Mr. Noll's suggestion is good, but would it not be simpler to have glibc not even do an IPv6 lookup if the local host's IP address is v4?
A clarification on: https://bugzilla.redhat.com/bugzilla/show_bug.cgi?id=84105#c6 You should NOT install those RPMs on a production system. Rawhide is raw bits. Those RPMs were only in relationship to various DNS issues. Those rpms have a number of non-DNS related problems. For example, they cause the rpm command to dump core. They did resolve the DNS issues, with the possible exception of excessive IPv6 lookups.
See bug #86564 for comments related to IPv6 under RH9.0.
The problem is that ftp&telnet are compiled with IPv6 patch, which links programs with libinet6.a, and that library turns on resolver's "options inet6" at startup.

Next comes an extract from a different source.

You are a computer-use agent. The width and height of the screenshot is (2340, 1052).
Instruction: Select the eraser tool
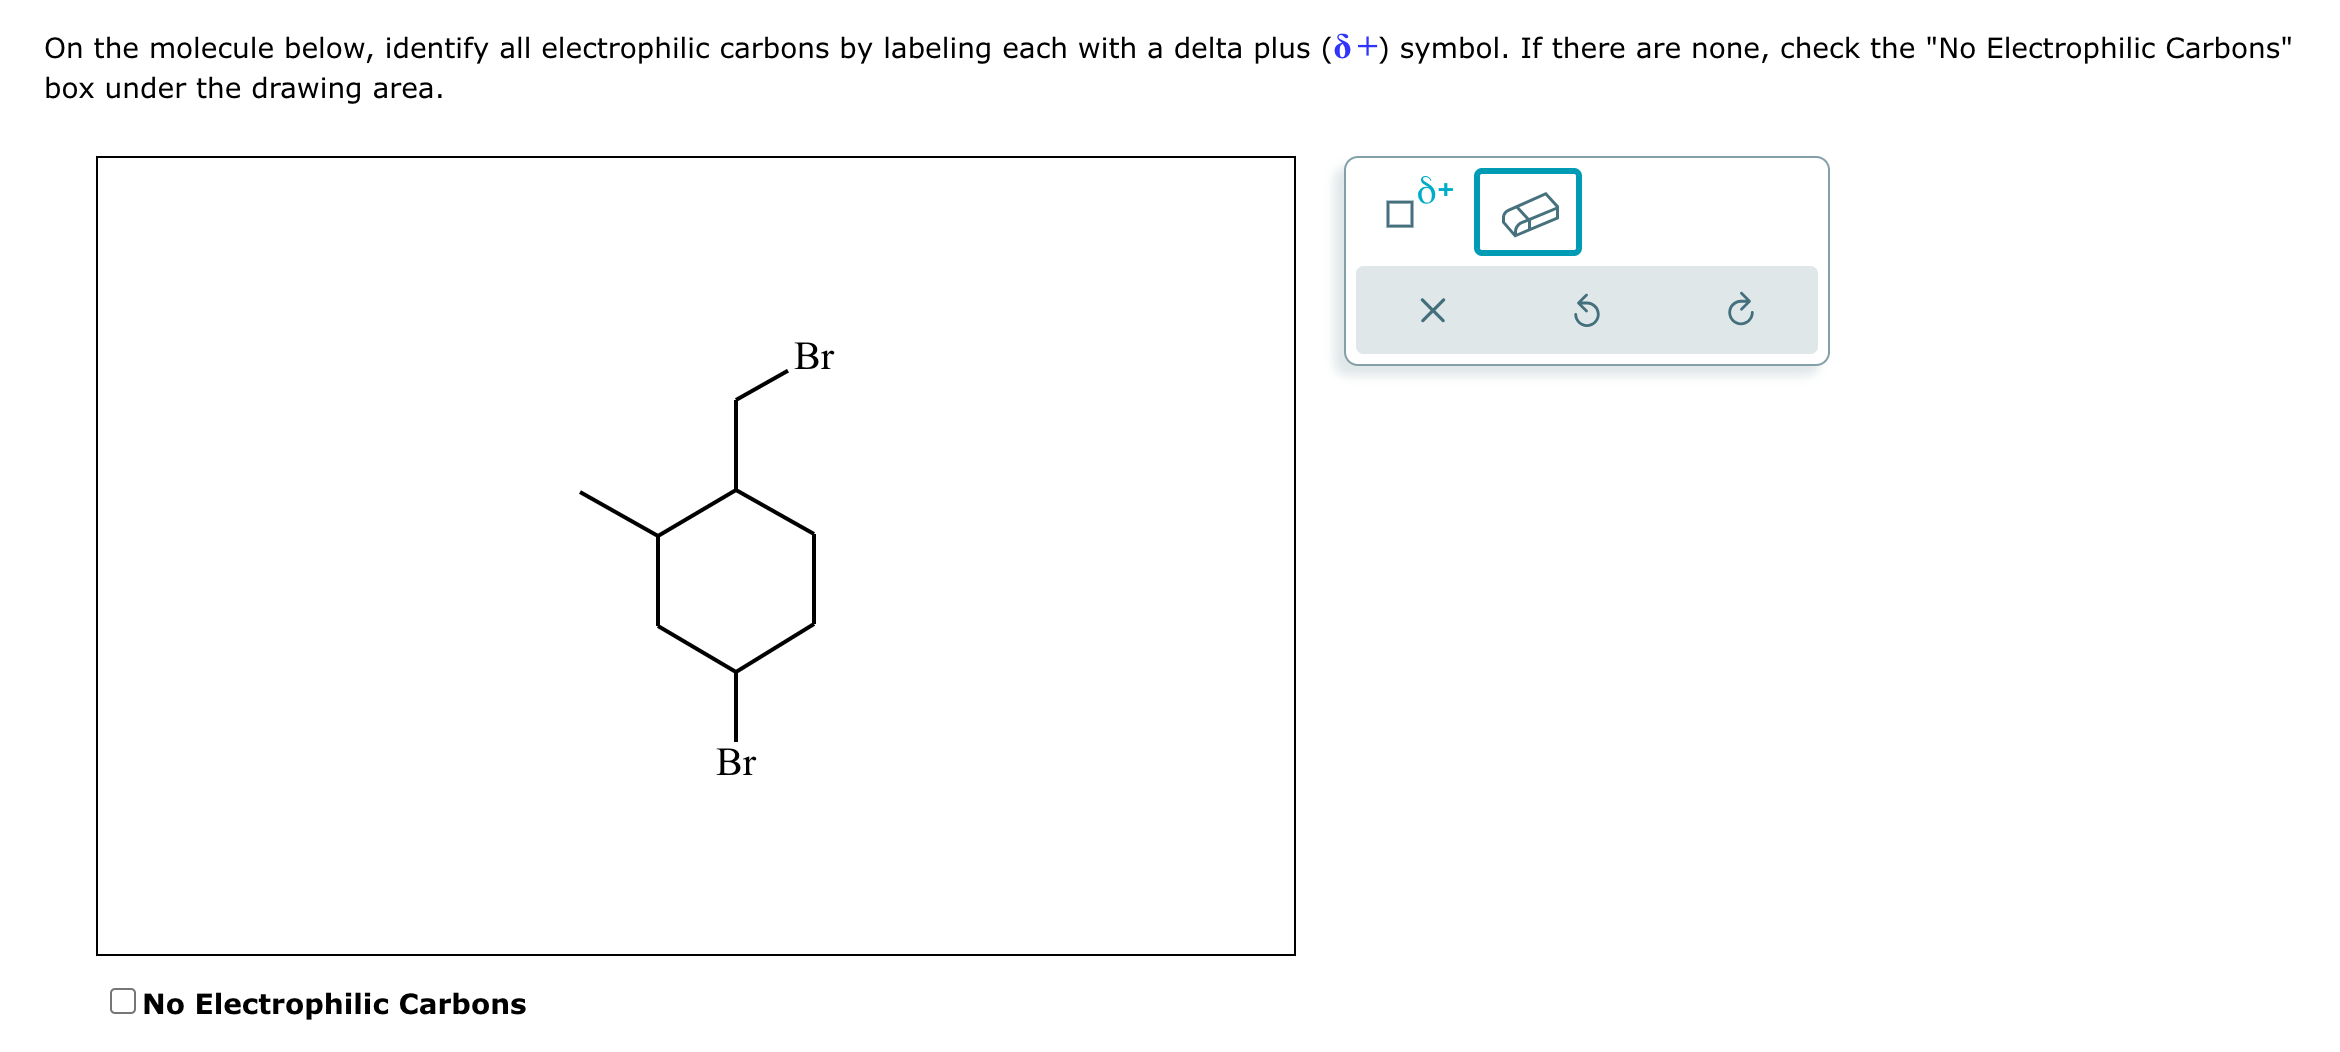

I'm interpreting this bug now solely in the glibc sense. There are other problems involved (my guess is bugs in programs using name resolving and bugs in PAM). In these cases specific bug repots should be filed for those programs. As for glibc, the code in RHL9 should already solve most problems. The getaddrinfo() function does search the services from nsswitch.conf in the specified order. If files is listed first and the host info is contained in /etc/hosts the search stops. The original RHL8 code (and previous release) did not have this. Problems occur if IPv6-enabled programs do not use getaddrinfo(). Some of them look up names like this: gethostbyname2 ("somehost", AF_INET6) if (not found) gethostbyname2 ("somehost", AF_INET) In this case the DNS server is contacted if /etc/hosts does not contain an IPv6 address for "somehost". Only an IPv4 address is not sufficient. This is the kind of problems I suspect PAM and various programs to have. Those programs have to change, glibc is just fine. Now, there is one more case where getaddrinfo() does too much: if the system has no IPv6 interfaces, according to POSIX the programmer can use the AI_ADDRCONFIG option to prevent looking up IPv6 addresses. The same is true for IPv4 addresses if no IPv4 interfaces are present. This flag for getaddrinfo() is not implemented in RHL9. But it is now in the official glibc CVS archive. The next release (maybe the next glibc binary) will have the necessary changes. Therefore I'm closing the bug with UPSTREAM.